Unread post by Chromium6 » Sat Mar 01, 2014 12:20 am

The story of Shale oil in S. California:

Monterey Formation

Outcrop of Monterey Formation, Gaviota State Park, California.
Tar "volcano" in the old Carpinteria Asphalt mine. Oil exudes from joint cracks in the upturned Monterey shale forming the floor of mine. 1906 photo, U.S. Geological Survey Bulletin 321
The Monterey Formation is an extensive Miocene oil-rich geological sedimentary formation in California, with outcrops of the formation in parts of the California Coast Ranges, Peninsular Ranges, and on some of California's off-shore islands.
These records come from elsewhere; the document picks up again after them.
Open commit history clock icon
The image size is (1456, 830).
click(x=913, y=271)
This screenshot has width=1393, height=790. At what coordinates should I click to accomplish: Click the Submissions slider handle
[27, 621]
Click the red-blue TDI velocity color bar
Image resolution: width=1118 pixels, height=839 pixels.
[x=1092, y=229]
The formation is the major source-rock for California's oil resources, and has had its strata extensively investigated and mapped for petroleum potential, and is of major importance for understanding the complex geological history of California. Its rocks are mostly highly siliceous strata that vary greatly in composition, stratigraphy, and tectono-stratigraphic history.

The US Energy Information Administration (EIA) estimated in 2011 that the 1,750 square mile Monterey Formation could yield about 15.4 billion barrels of oil, from tight oil contained in the formation[1]; more recent analyses have suggested the amount of oil likely to be recovered is significantly lower.[2] Despite intense industry efforts, there has been little success to date (2013) in producing Monterey-hosted tight oil/shale oil, and it may be many years, if ever, before the Monterey becomes a significant producer of shale oil. [3]

The Monterey Formation strata vary. Its lower Miocene members show indications of weak coastal upwelling, with fossil assemblages and calcareous-siliceous rocks formed from diatoms and coccolithophorids. Its middle and upper Miocene upwelling-rich assemblages, and its unique highly siliceous rocks from diatom-rich plankton, became diatomites, porcelainites, and banded cherts.[4]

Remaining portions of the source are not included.